IAU, I am lost within you.

Well, I’ve been lost, at least, and expect to be lost again. I’m currently sitting tucked away in the 4th floor press room, trying to sort myself out before the Women in Astronomy lunch. Later on I’ll be hearing the session on Communicating Astronomy to Pubic Audiences, and I’ll begin catching up with old friends.

There are roughly 350 women among the few thousand attendees, and I look forward to hearing how things do and don’t differ in other nations for our minority group. Admittedly, when it comes to non-white, non-Asian/non-Southeast Asian groups groups, there are probably even fewer than 350 and those stories are harder to hear. Actually, looking at a map, it seems that this meeting is dominated by people of northern hemisphere heritage. Gone are the Africans. Missing are the people from the mid-Americas and South America. The sky belongs to all of us, but educational opportunities are more geographically biased. The IAU sees this problem and has opened an office for Astronomy in the Developing world in Cape Town, South Africa, and this body will be working to change the face of our field.

The IAU is many things, but at its core it’s the defining body of the astronomical world. I could say governing body, but that’s like saying someone is a herder of cats. They may try and do it, but the cats resist. The IAU might try to govern astronomers, but we tend to resist. More realistically, this is that organization that puts up rules (Moons of Jupiter will be named after the liaisons of Jupiter), defines things (like Pluto not being a planet), and inspires things (like IYA2009). They have funding to try and move ideas forward, and they provide a venue every three years for all of us to share science, pass resolutions, in a very very slow dance, work to move our community forward as a whole. This is my second IAU (I also attended the 2009 General Assembly in Rio), and I’ll be giving a talk on Friday on using social media to disseminate science results and collaborate.

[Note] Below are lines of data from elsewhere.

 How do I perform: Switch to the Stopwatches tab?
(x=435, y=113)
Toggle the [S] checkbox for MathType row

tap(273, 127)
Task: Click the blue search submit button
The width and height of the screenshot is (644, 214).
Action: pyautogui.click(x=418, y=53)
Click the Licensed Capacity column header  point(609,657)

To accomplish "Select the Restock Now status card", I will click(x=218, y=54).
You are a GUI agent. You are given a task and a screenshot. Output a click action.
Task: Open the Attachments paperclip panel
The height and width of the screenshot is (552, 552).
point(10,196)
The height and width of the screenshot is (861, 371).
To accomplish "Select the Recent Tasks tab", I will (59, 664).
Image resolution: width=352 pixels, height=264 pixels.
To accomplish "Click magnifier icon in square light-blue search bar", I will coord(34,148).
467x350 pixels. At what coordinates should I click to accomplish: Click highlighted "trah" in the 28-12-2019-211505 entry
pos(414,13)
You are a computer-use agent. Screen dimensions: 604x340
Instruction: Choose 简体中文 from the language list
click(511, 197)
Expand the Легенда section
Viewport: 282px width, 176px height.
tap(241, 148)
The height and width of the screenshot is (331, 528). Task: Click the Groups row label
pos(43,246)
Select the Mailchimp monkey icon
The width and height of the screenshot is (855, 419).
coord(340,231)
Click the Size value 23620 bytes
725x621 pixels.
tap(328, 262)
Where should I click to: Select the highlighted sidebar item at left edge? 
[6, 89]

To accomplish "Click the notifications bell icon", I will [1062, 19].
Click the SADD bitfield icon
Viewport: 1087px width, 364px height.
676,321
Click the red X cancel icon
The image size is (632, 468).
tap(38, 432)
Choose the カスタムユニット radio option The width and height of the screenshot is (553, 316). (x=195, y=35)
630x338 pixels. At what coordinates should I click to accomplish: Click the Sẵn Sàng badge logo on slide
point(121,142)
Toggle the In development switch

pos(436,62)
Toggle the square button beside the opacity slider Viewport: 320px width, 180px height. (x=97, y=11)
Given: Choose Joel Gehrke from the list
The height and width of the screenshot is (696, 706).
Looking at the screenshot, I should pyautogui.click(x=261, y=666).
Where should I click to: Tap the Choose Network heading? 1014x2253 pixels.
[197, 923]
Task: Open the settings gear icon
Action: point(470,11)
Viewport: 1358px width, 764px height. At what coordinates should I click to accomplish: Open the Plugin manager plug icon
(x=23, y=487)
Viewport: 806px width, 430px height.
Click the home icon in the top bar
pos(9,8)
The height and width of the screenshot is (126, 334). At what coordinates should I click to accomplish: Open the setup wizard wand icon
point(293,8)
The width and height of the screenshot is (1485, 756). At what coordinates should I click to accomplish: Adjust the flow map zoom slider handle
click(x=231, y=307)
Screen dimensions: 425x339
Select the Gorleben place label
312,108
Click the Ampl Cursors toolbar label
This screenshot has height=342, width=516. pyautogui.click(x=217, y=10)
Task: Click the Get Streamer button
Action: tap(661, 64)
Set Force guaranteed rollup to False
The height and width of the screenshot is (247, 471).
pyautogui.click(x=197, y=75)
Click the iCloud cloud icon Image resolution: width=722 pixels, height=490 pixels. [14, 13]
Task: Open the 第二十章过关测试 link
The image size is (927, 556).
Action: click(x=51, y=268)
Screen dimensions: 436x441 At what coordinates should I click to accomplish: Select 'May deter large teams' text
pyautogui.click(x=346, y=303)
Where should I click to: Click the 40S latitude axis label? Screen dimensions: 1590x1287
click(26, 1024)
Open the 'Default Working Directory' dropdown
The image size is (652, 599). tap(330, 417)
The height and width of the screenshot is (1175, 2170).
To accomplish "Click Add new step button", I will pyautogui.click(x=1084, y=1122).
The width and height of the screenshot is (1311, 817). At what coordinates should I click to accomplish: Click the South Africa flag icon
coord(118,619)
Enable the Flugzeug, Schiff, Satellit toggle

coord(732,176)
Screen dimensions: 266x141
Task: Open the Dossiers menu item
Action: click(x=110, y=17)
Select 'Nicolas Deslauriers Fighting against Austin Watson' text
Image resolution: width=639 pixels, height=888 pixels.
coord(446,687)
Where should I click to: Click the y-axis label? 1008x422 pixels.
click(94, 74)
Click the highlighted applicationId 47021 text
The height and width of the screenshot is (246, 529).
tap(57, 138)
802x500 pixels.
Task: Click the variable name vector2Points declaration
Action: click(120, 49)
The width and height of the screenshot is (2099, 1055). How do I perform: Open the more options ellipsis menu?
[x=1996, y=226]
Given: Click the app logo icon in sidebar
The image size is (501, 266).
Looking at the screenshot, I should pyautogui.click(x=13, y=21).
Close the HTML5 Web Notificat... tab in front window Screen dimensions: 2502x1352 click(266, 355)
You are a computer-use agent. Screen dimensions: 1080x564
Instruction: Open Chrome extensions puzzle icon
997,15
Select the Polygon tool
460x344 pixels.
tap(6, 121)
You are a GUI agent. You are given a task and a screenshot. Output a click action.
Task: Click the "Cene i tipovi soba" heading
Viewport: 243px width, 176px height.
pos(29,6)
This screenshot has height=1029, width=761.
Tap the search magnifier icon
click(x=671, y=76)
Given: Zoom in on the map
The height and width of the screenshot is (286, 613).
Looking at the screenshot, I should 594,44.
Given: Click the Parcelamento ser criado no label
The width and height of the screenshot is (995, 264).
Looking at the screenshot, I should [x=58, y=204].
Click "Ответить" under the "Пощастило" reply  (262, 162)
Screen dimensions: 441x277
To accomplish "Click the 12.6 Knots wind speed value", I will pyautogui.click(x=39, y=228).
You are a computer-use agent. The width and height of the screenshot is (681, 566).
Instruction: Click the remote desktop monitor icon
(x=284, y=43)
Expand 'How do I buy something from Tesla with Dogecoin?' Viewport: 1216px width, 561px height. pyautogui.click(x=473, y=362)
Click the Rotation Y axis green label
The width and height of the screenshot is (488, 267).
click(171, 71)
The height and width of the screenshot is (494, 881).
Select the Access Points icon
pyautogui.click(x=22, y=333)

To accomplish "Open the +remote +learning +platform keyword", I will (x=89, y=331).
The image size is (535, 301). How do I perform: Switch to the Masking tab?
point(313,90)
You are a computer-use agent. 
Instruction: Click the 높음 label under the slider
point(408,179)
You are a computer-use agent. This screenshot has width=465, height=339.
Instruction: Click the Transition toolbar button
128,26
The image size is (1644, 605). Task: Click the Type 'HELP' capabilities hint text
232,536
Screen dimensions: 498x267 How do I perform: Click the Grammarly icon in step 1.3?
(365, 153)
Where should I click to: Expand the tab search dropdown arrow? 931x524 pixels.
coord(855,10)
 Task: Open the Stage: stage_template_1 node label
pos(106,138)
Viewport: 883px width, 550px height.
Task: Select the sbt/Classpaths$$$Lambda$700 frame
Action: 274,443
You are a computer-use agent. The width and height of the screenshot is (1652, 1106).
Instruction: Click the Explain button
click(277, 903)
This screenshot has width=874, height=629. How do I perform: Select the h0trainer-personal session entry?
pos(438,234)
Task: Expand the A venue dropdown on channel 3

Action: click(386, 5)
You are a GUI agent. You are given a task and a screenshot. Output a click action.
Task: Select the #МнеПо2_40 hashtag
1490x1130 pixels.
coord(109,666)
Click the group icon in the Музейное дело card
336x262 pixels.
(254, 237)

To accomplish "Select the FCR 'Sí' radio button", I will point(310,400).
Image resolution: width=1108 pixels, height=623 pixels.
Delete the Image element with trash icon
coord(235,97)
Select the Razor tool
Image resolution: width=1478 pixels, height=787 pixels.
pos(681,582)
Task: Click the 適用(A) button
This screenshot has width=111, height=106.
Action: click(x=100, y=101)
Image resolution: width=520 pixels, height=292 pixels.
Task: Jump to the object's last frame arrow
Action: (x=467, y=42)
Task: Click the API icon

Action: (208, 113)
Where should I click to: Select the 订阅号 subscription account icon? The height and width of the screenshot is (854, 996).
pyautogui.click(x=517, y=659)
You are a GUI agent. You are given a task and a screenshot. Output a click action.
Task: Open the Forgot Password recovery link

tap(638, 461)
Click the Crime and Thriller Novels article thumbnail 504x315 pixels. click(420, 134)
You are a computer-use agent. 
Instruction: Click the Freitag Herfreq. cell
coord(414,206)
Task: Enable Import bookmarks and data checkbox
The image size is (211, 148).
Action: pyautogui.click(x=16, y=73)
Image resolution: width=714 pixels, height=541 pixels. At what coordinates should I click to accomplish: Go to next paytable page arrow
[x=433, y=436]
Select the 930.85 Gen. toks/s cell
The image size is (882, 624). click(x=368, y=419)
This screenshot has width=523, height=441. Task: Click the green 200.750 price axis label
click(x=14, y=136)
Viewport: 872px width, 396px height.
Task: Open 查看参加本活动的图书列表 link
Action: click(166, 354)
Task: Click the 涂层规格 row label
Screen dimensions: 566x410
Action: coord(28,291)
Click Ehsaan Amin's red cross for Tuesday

In case it wasn’t obvious from the last paragraph, the IAU is not where you go to do a big reveal on some new science discovery. That said, all the best in the world are giving review talks on things that’s are recent. This is a place where folks like me, who aren’t at large institutions with lots of seminars and colloquium, can catch up on all the science we might have missed in the constant rain of new papers (sometimes tens of new papers a day!) I’ll be catching up on Kepler results tomorrow, and I’m still trying to decide which of the too many other options I’ll take advantage of on other days.

As I can, I’ll try and blog as much as I can. And… There will be at least one post on all the cute signs I keep finding.

So expect science and silliness in the coming days.